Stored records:
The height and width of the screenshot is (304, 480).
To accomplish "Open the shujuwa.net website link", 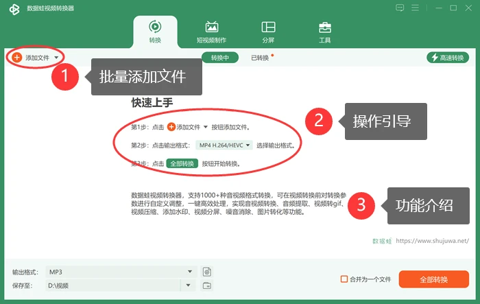I will pyautogui.click(x=432, y=241).
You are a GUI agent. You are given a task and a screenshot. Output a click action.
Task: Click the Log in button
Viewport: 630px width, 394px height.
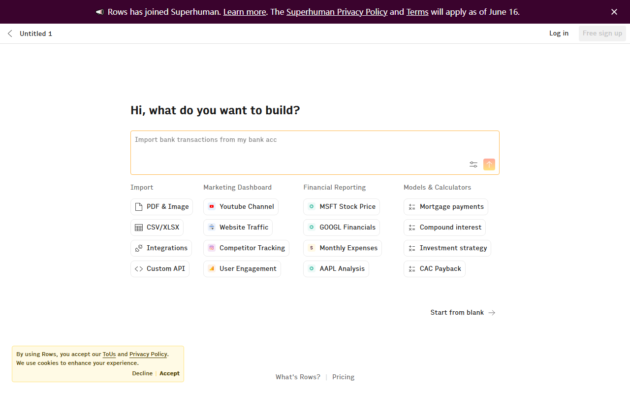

(ASSIGNED TASK)
Quote, word for word and nothing more, every line from the line with "You are a GUI" to the end of the entries, including both ends; skip any pictures.

(EXERCISE ANSWER)
You are a GUI agent. You are given a task and a screenshot. Output a click action.
Task: Click the Log in button
Viewport: 630px width, 394px height.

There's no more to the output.